**Assignment**
Reproduce the stretch of the school vaccination passage from "On Monday, Bronx" through "the surrounding community.", renaming "students" as "pupils".

**Provided text**
Vaccinating children is a big piece of the school reopening puzzle, as New York City parents and school leaders await key details about what classrooms will look like in the fall. It’s especially important as de Blasio has insisted on opening schools five days a week to all students, as he has waffled on whether a remote option will also be available. The vaccination rate could quell some safety fears among the more than 60% of students now learning virtually full time. 

At the same time, some parents, even those who have been vaccinated themselves, are hesitant about their children getting jabbed because of concerns over allergies and their development. Clinical trials have found the vaccine to be 100% effective and safe among children.

There is precedent for inoculating students on campus. In 1947, in the fight against smallpox, New York City vaccinated roughly 889,000 students in schools within just one month. There are also some efforts underway to bring the coronavirus vaccine to campuses. 

On Monday, Bronx Rising, a nonprofit that has hosted more than a dozen vaccine pop-ups throughout the borough, will host its first at a school.

The organization — which is partnering with Morris Heights Health Center — will offer the Pfizer vaccine to students, teachers, and staff at the Mott Haven Academy Charter School, as well as others in the surrounding community. 

In another first, they will offer $50 in prepaid VISA gift cards for each dose to anyone who gets vaccinated at the school pop-up event, said Jason Autar, chief operating officer for Bronx Rising. The parent coordinator at the school, which serves elementary and middle school students, is devising a list of people in the community who are interested in getting shots and has also informed a neighboring public school of the event, he said.

“We’re really trying to target younger folks because we’re seeing there is hesitation for whatever reason, so we want to meet kids where they’re at,” Autar said. “We think partnering with community institutions such as schools is the next way to inoculate as many people as possible.”

Items listed in a dataset

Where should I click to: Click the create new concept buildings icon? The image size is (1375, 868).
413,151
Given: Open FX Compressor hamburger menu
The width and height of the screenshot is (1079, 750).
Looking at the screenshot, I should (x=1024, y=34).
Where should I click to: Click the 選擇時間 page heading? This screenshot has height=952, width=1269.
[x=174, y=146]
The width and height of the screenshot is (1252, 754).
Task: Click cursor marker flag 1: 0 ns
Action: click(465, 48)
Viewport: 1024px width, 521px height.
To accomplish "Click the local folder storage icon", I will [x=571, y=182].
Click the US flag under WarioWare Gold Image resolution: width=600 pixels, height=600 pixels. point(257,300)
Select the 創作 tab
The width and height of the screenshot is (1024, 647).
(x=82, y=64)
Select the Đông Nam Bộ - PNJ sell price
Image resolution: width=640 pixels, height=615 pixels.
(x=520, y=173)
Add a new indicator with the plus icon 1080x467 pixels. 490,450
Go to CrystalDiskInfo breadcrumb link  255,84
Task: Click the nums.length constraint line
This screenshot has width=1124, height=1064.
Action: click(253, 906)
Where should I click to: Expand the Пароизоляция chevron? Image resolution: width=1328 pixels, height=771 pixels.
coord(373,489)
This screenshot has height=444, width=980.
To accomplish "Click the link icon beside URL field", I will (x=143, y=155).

**Reply to the exercise**
On Monday, Bronx Rising, a nonprofit that has hosted more than a dozen vaccine pop-ups throughout the borough, will host its first at a school.

The organization — which is partnering with Morris Heights Health Center — will offer the Pfizer vaccine to pupils, teachers, and staff at the Mott Haven Academy Charter School, as well as others in the surrounding community.